» Given data
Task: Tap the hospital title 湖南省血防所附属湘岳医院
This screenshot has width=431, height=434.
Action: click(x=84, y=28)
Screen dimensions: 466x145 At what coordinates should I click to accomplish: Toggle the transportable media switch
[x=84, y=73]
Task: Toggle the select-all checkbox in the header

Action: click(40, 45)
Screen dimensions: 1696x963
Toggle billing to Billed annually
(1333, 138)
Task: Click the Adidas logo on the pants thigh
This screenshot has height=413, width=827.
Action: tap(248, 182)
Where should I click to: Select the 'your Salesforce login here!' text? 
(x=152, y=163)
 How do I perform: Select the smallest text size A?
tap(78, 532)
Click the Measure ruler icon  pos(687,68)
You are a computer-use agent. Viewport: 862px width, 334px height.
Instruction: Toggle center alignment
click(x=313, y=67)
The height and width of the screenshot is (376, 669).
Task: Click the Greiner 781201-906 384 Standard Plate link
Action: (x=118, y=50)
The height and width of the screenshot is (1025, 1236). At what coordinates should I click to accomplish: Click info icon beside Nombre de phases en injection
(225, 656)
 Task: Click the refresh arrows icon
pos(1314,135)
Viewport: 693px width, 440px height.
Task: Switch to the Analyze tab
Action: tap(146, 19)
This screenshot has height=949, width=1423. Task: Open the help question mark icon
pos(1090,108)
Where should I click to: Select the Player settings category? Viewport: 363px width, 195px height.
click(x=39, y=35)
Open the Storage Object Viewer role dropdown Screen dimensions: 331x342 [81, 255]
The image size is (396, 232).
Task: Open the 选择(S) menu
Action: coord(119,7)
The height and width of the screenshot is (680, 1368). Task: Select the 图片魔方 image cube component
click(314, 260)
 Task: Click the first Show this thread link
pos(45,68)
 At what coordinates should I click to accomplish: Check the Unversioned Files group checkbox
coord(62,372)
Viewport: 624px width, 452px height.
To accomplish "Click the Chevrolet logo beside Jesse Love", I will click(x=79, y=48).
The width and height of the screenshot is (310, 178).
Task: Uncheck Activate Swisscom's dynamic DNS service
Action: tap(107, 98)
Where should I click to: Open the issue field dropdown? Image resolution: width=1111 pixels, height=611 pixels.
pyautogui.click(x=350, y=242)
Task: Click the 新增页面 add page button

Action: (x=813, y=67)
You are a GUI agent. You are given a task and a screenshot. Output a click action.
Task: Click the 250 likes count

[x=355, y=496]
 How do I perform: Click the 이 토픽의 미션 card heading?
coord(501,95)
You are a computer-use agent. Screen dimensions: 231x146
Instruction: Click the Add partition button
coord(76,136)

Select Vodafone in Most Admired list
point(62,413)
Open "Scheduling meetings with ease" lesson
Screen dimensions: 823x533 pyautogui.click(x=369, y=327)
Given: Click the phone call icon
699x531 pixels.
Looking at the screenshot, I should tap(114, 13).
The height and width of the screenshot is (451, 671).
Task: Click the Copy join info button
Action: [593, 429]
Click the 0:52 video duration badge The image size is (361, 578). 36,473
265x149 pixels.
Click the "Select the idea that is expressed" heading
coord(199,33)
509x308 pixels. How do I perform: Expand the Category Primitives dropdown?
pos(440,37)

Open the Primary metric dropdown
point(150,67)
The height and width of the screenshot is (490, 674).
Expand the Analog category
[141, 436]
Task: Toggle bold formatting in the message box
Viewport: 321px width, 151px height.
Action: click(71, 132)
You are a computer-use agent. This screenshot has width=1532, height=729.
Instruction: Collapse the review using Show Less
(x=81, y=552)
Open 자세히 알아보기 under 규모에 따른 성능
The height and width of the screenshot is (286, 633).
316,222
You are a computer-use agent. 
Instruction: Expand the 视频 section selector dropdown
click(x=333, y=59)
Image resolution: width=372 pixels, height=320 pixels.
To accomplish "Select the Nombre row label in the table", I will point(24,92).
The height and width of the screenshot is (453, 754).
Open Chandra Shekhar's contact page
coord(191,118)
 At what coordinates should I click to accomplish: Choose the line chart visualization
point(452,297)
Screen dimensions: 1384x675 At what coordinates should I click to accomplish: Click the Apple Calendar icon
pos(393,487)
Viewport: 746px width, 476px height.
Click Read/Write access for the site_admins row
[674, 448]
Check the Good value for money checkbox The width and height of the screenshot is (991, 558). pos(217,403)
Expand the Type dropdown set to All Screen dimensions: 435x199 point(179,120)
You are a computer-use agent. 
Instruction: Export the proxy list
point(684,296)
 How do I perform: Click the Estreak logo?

» Task objective
Return all of the lines above exactly, with none omitted.

» Written answer
Task: Tap the hospital title 湖南省血防所附属湘岳医院
This screenshot has width=431, height=434.
Action: click(x=84, y=28)
Screen dimensions: 466x145 At what coordinates should I click to accomplish: Toggle the transportable media switch
[x=84, y=73]
Task: Toggle the select-all checkbox in the header

Action: click(40, 45)
Screen dimensions: 1696x963
Toggle billing to Billed annually
(1333, 138)
Task: Click the Adidas logo on the pants thigh
This screenshot has height=413, width=827.
Action: tap(248, 182)
Where should I click to: Select the 'your Salesforce login here!' text? 
(x=152, y=163)
 How do I perform: Select the smallest text size A?
tap(78, 532)
Click the Measure ruler icon  pos(687,68)
You are a computer-use agent. Viewport: 862px width, 334px height.
Instruction: Toggle center alignment
click(x=313, y=67)
The height and width of the screenshot is (376, 669).
Task: Click the Greiner 781201-906 384 Standard Plate link
Action: (x=118, y=50)
The height and width of the screenshot is (1025, 1236). At what coordinates should I click to accomplish: Click info icon beside Nombre de phases en injection
(225, 656)
 Task: Click the refresh arrows icon
pos(1314,135)
Viewport: 693px width, 440px height.
Task: Switch to the Analyze tab
Action: tap(146, 19)
This screenshot has height=949, width=1423. Task: Open the help question mark icon
pos(1090,108)
Where should I click to: Select the Player settings category? Viewport: 363px width, 195px height.
click(x=39, y=35)
Open the Storage Object Viewer role dropdown Screen dimensions: 331x342 [81, 255]
The image size is (396, 232).
Task: Open the 选择(S) menu
Action: coord(119,7)
The height and width of the screenshot is (680, 1368). Task: Select the 图片魔方 image cube component
click(314, 260)
 Task: Click the first Show this thread link
pos(45,68)
 At what coordinates should I click to accomplish: Check the Unversioned Files group checkbox
coord(62,372)
Viewport: 624px width, 452px height.
To accomplish "Click the Chevrolet logo beside Jesse Love", I will click(x=79, y=48).
The width and height of the screenshot is (310, 178).
Task: Uncheck Activate Swisscom's dynamic DNS service
Action: tap(107, 98)
Where should I click to: Open the issue field dropdown? Image resolution: width=1111 pixels, height=611 pixels.
pyautogui.click(x=350, y=242)
Task: Click the 新增页面 add page button

Action: (x=813, y=67)
You are a GUI agent. You are given a task and a screenshot. Output a click action.
Task: Click the 250 likes count

[x=355, y=496]
 How do I perform: Click the 이 토픽의 미션 card heading?
coord(501,95)
You are a computer-use agent. Screen dimensions: 231x146
Instruction: Click the Add partition button
coord(76,136)

Select Vodafone in Most Admired list
point(62,413)
Open "Scheduling meetings with ease" lesson
Screen dimensions: 823x533 pyautogui.click(x=369, y=327)
Given: Click the phone call icon
699x531 pixels.
Looking at the screenshot, I should tap(114, 13).
The height and width of the screenshot is (451, 671).
Task: Click the Copy join info button
Action: [593, 429]
Click the 0:52 video duration badge The image size is (361, 578). 36,473
265x149 pixels.
Click the "Select the idea that is expressed" heading
coord(199,33)
509x308 pixels. How do I perform: Expand the Category Primitives dropdown?
pos(440,37)

Open the Primary metric dropdown
point(150,67)
The height and width of the screenshot is (490, 674).
Expand the Analog category
[141, 436]
Task: Toggle bold formatting in the message box
Viewport: 321px width, 151px height.
Action: click(71, 132)
You are a computer-use agent. This screenshot has width=1532, height=729.
Instruction: Collapse the review using Show Less
(x=81, y=552)
Open 자세히 알아보기 under 규모에 따른 성능
The height and width of the screenshot is (286, 633).
316,222
You are a computer-use agent. 
Instruction: Expand the 视频 section selector dropdown
click(x=333, y=59)
Image resolution: width=372 pixels, height=320 pixels.
To accomplish "Select the Nombre row label in the table", I will point(24,92).
The height and width of the screenshot is (453, 754).
Open Chandra Shekhar's contact page
coord(191,118)
 At what coordinates should I click to accomplish: Choose the line chart visualization
point(452,297)
Screen dimensions: 1384x675 At what coordinates should I click to accomplish: Click the Apple Calendar icon
pos(393,487)
Viewport: 746px width, 476px height.
Click Read/Write access for the site_admins row
[674, 448]
Check the Good value for money checkbox The width and height of the screenshot is (991, 558). pos(217,403)
Expand the Type dropdown set to All Screen dimensions: 435x199 point(179,120)
You are a computer-use agent. 
Instruction: Export the proxy list
point(684,296)
 How do I perform: Click the Estreak logo?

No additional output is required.